I have been installing Delta faucets with the built in grey plastic "custom fit" supplies for a number of years - lately these have been included in even high end models- and I considered them to be sufficiently reliable and even @#$%& proof. Due to a pump control problem my install in a 6 bathroom home was tested today with +150 p.s.i. ranges and I received a call back only for failures in these supplies (luckily someone was home). I believe there would have been no issues if a braided compression supply had been used. 

Within hours, I was called to flood in a basement apartment for the same reason. The grey plastic pipe in both cases had slipped passed the ferrule and caused the joint to fail, but this time it was working under normal 50 p.s.i. pressure regulated conditions. It appeared manufacturers instructions were followed on these two joints. 

Anyone else?


----------



## rjbphd (Feb 5, 2010)

mwilliams28 said:


> I have been installing Delta faucets with the built in grey plastic "custom fit" supplies for a number of years - lately these have been included in even high end models- and I considered them to be sufficiently reliable and even @#$%& proof.
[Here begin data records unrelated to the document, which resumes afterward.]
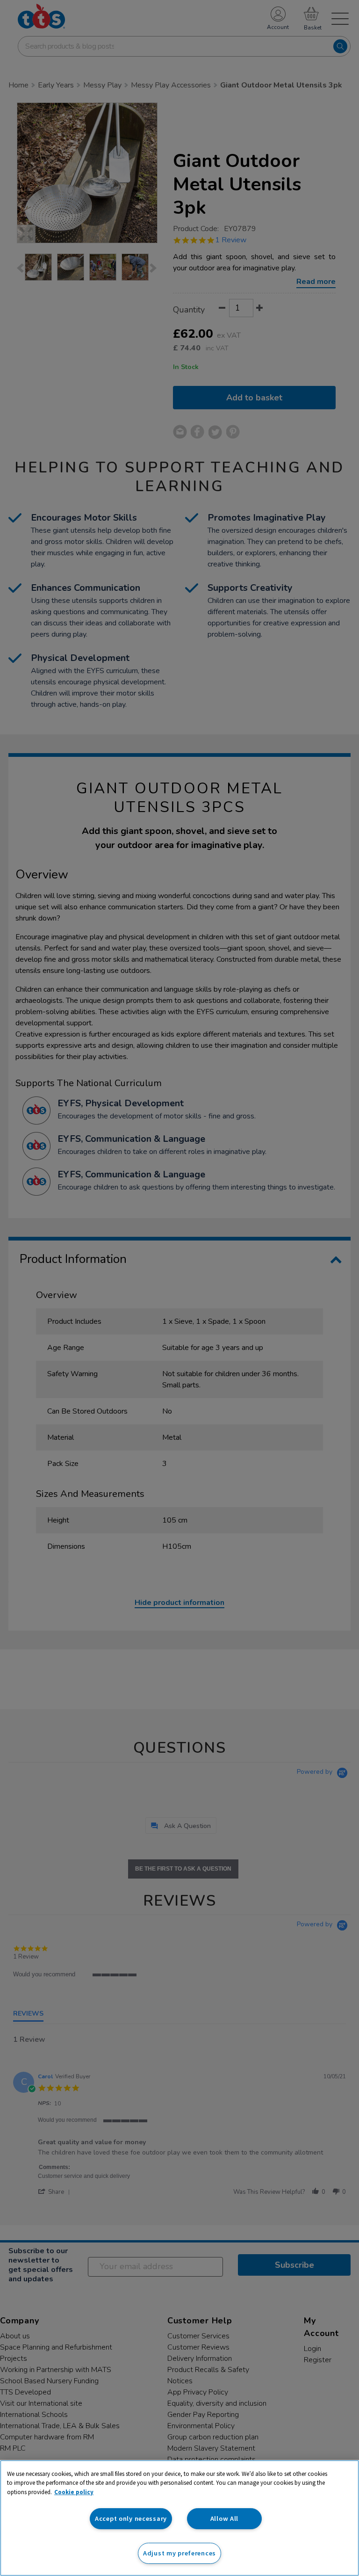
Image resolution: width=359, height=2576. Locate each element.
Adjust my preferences (179, 2553)
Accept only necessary (131, 2518)
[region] (179, 2518)
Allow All (224, 2518)
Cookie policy (73, 2492)
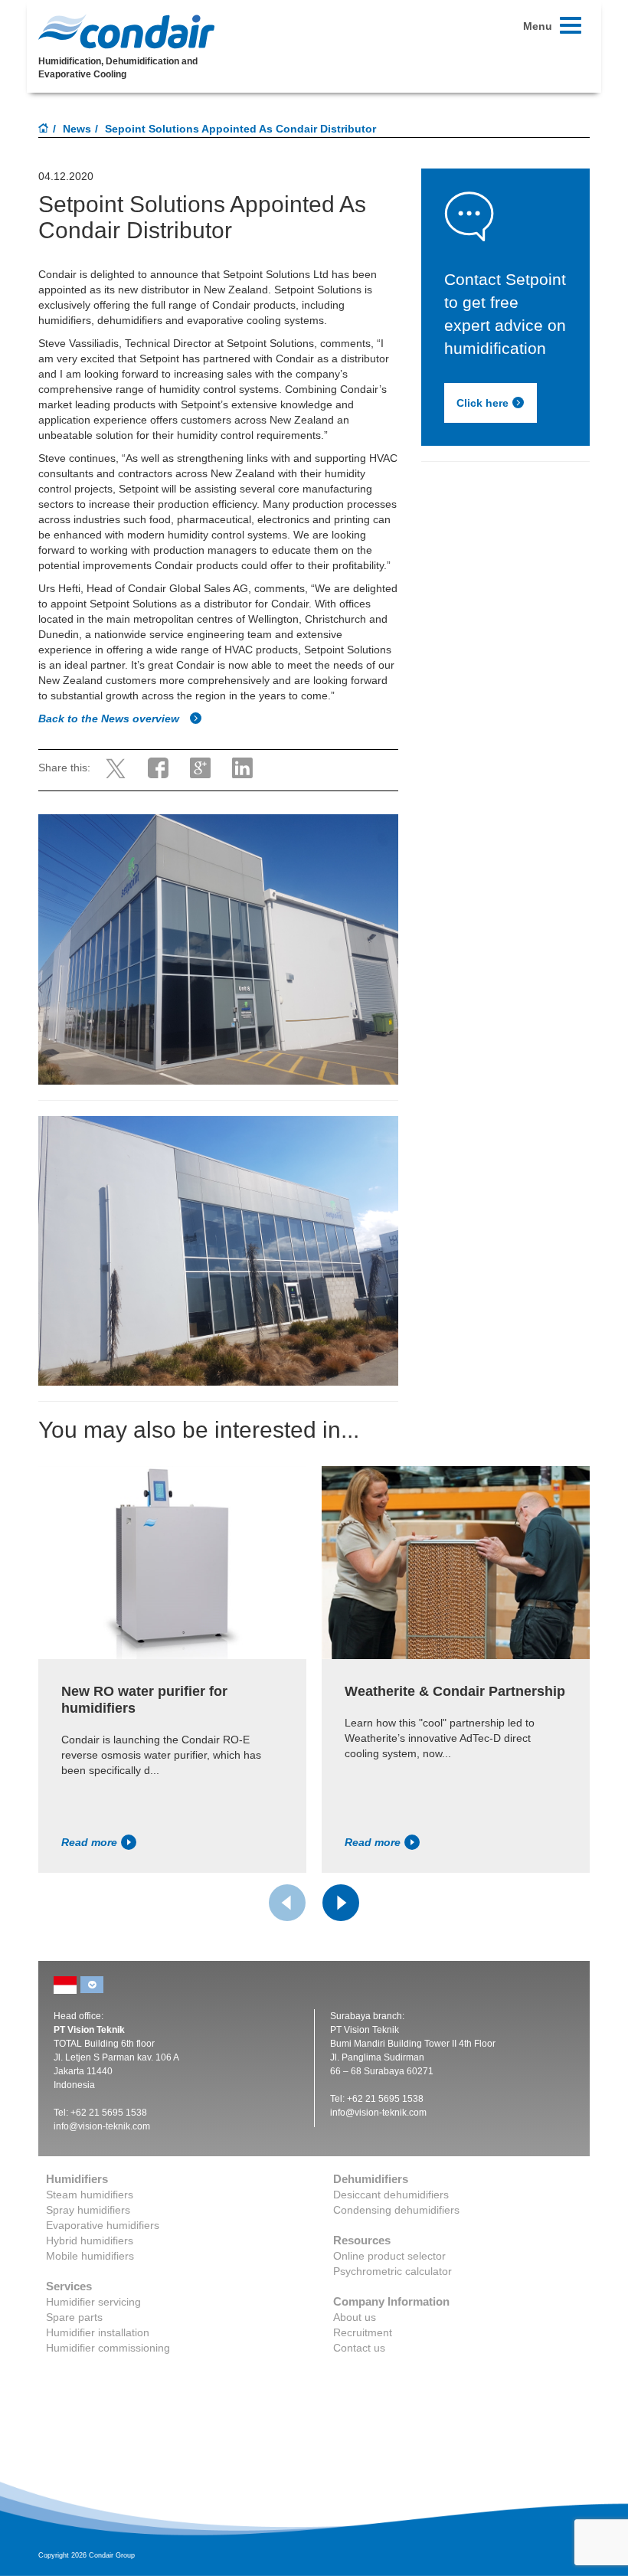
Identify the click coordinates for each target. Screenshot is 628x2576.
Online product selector (389, 2256)
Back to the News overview (110, 718)
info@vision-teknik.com (102, 2126)
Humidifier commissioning (108, 2348)
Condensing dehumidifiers (396, 2210)
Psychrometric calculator (392, 2271)
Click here (482, 403)
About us (354, 2317)
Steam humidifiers (89, 2194)
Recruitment (362, 2332)
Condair (126, 31)
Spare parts (74, 2317)
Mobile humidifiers (90, 2256)
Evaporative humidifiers (102, 2225)
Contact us (359, 2348)
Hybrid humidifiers (89, 2240)
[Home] (43, 129)
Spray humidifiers (88, 2210)
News (77, 129)
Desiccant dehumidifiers (391, 2194)
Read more (89, 1842)
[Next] (341, 1902)
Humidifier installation (97, 2332)
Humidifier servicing (93, 2302)
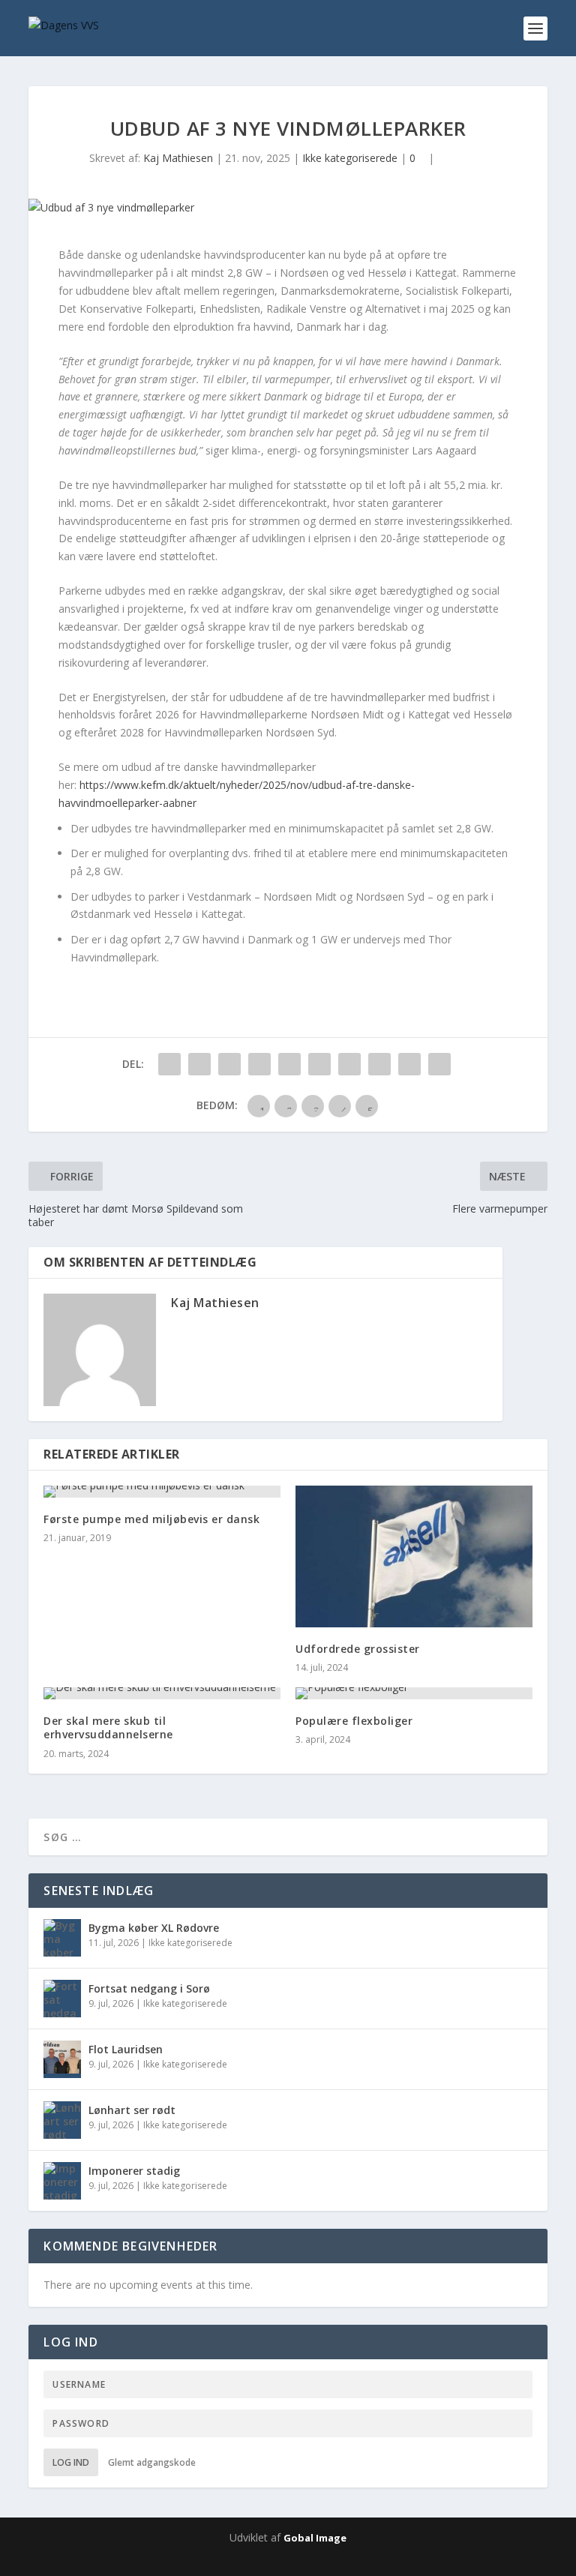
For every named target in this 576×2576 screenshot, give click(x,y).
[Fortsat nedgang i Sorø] (62, 1998)
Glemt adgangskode (152, 2462)
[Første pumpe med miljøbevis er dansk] (162, 1492)
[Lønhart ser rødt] (62, 2120)
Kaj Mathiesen (178, 158)
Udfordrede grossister (358, 1649)
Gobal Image (315, 2538)
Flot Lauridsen (125, 2049)
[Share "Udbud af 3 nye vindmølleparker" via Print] (439, 1064)
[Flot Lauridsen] (62, 2059)
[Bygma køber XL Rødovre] (62, 1938)
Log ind (70, 2462)
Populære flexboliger (354, 1721)
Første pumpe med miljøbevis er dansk (152, 1519)
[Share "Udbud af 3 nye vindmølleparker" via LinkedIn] (319, 1064)
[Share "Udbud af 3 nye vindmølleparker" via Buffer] (349, 1064)
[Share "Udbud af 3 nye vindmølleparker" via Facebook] (169, 1064)
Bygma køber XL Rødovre (153, 1928)
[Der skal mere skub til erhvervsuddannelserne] (162, 1693)
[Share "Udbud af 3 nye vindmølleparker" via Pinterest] (289, 1064)
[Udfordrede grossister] (414, 1556)
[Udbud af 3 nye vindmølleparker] (287, 208)
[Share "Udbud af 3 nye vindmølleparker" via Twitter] (199, 1064)
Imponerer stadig (134, 2171)
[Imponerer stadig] (62, 2181)
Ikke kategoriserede (350, 158)
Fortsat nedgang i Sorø (149, 1988)
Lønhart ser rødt (132, 2110)
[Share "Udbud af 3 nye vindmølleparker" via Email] (409, 1064)
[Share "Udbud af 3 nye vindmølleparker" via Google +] (229, 1064)
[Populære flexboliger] (414, 1693)
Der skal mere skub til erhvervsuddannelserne (108, 1727)
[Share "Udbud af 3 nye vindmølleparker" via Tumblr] (259, 1064)
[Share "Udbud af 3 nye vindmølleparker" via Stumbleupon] (379, 1064)
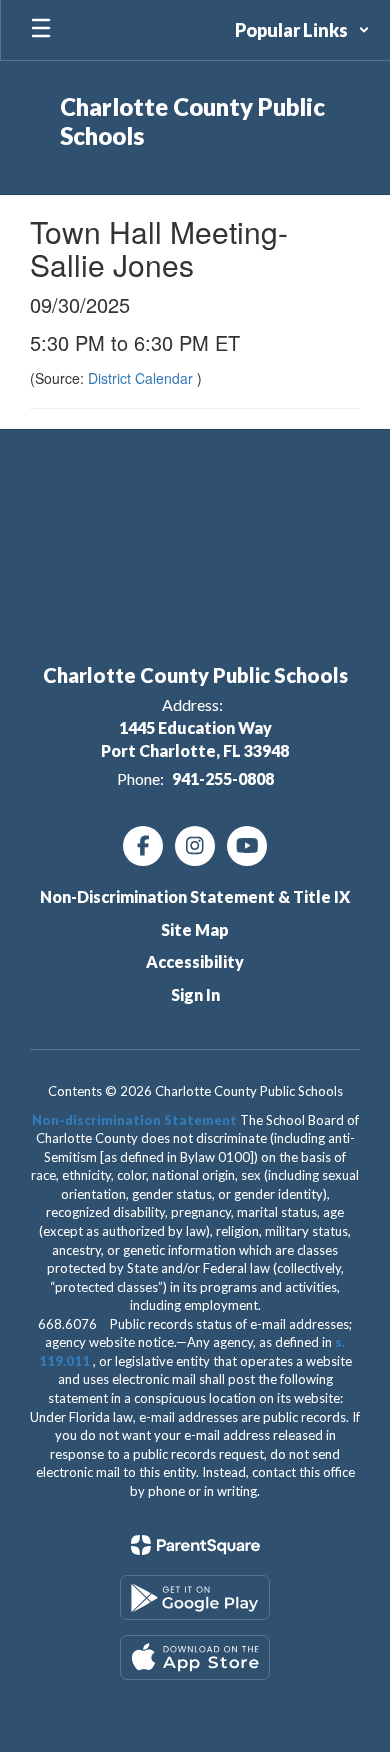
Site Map (195, 929)
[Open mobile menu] (41, 30)
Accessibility (195, 961)
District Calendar (142, 378)
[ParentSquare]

Due to a pump control problem my install in a 6 bathroom home was tested today with +150 p.s.i. ranges and I received a call back only for failures in these supplies (luckily someone was home). I believe there would have been no issues if a braided compression supply had been used.
> 
> Within hours, I was called to flood in a basement apartment for the same reason. The grey plastic pipe in both cases had slipped passed the ferrule and caused the joint to fail, but this time it was working under normal 50 p.s.i. pressure regulated conditions. It appeared manufacturers instructions were followed on these two joints.
> 
> Anyone else?


Why u think u have to post three same messages on different page??


----------



## chonkie (Jul 31, 2014)

An intro is requested before you get an outro.


----------



## mwilliams28 (Mar 31, 2015)

rjbphd said:


> Why u think u have to post three same messages on different page??


I think I was looking for other peoples experiences with the product. First time using the internet I guess.


----------